**TEXTO**
.....

El punto álgido de estas algaradas callejeras, de hecho, se produjo el 22 de marzo de 2014, con las denominadas Marchas por la dignidad. Tras el desastre del operativo que preparó la Policía para estas manifestaciones, que dejaron imágenes inolvidables de cargas policiales y sobre todo agresiones de radicales a policías, además de un balance de 67 funcionarios heridos, Interior descabezó las UIP de Madrid. Cesó a Virseda y nombró a Orcaray, que se hizo cargo así del departamento antidisturbios más importante de España, con una docena de grupos de 50 policías cada uno. Al nuevo jefe le ayudaron precisamente las duras imágenes de policías heridos que circularon por todo el mundo, dado que tras ellas los radicales ya no podían argumentar ante la opinión pública que ellos eran las víctimas, un concepto que desactivó poco a poco la calle y permitió a Orcaray consolidar su imagen de gestor, pero también de padre y persona, faceta que el policía lleva con orgullo y nunca desvinculaba de su condición de agente del orden.

placeholder Orcaray, durante su toma de posesión como responsable de Deportes y Juventud de la Comunidad de Madrid.
Orcaray, durante su toma de posesión como responsable de Deportes y Juventud de la Comunidad de Madrid.

.....

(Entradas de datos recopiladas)
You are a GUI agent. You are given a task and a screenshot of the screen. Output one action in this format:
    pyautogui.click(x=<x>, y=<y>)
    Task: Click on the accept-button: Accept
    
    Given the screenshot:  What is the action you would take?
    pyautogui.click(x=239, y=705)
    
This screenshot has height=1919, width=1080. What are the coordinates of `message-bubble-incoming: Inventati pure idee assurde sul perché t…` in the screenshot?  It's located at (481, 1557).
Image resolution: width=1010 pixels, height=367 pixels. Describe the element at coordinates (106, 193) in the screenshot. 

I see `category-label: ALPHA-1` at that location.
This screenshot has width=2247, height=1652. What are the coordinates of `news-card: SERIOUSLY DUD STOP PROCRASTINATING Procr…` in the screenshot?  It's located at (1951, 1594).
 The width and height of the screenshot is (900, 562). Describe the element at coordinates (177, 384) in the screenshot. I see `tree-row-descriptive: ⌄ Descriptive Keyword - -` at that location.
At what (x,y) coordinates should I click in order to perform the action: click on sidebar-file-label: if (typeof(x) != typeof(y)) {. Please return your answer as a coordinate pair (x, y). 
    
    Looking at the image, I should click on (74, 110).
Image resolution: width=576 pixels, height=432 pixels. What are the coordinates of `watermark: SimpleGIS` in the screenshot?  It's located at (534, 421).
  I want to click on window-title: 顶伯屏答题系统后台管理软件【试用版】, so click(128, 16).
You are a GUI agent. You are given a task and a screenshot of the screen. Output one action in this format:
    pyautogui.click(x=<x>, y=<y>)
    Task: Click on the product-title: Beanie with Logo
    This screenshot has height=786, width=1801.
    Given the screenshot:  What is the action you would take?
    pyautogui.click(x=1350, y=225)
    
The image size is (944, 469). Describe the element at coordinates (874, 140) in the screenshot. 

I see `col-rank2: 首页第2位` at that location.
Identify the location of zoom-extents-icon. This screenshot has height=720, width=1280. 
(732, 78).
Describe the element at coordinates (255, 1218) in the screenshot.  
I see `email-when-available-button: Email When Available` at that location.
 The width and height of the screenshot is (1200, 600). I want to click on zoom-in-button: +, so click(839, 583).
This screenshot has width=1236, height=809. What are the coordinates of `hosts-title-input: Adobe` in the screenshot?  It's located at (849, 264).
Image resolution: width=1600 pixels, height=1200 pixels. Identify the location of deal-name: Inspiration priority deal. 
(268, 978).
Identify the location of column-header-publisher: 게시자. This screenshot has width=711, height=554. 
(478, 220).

.....

**TUS TAREAS**
1. Reescribe en forma de lista el párrafo del texto sobre Orcaray que empieza con «El punto álgido de estas algaradas callejeras» y conserva sus datos principales.
2. Escribe la continuación del texto sobre Orcaray a partir de la última oración que aparece.

**RESPUESTAS**
1.
- El punto álgido de las algaradas callejeras se produjo el 22 de marzo de 2014, con las denominadas Marchas por la dignidad.
- El operativo que preparó la Policía fue un desastre. Dejó imágenes de cargas policiales y de agresiones de radicales a policías, con un balance de 67 funcionarios heridos.
- Después, Interior descabezó las UIP de Madrid: cesó a Virseda y nombró a Orcaray.
- Orcaray asumió así el departamento antidisturbios más importante de España, con una docena de grupos de 50 policías cada uno.
- Las imágenes de policías heridos circularon por todo el mundo y ayudaron al nuevo jefe. A partir de ellas, los radicales ya no podían presentarse ante la opinión pública como víctimas.
- Eso desactivó poco a poco la calle y permitió a Orcaray consolidar su imagen de gestor, pero también de padre y persona. El policía lleva esa faceta con orgullo y nunca la desvinculaba de su condición de agente del orden.

2.
De hecho, Orcaray ha empapado la Policía de esa humanidad familiar durante los 18 años que ha permanecido en el cuerpo. Su buen humor y su energía positiva impregnaba a los que le rodeaban. Un ejemplo de ello es el Calendario Solidario de la Policía que impulsó en 2014 en colaboración con la Fundación Down Madrid. Su hijo tiene síndrome de down y él quiso decirlo bien alto. "Lo he hecho como padre y como policía", explicó en una entrevista con el diario 20 minutos en noviembre de 2014. "Estos chavales son estupendos; su capacidad para aprender es impresionante, aunque vayan un poco más despacito; son muy agradecidos", añadió.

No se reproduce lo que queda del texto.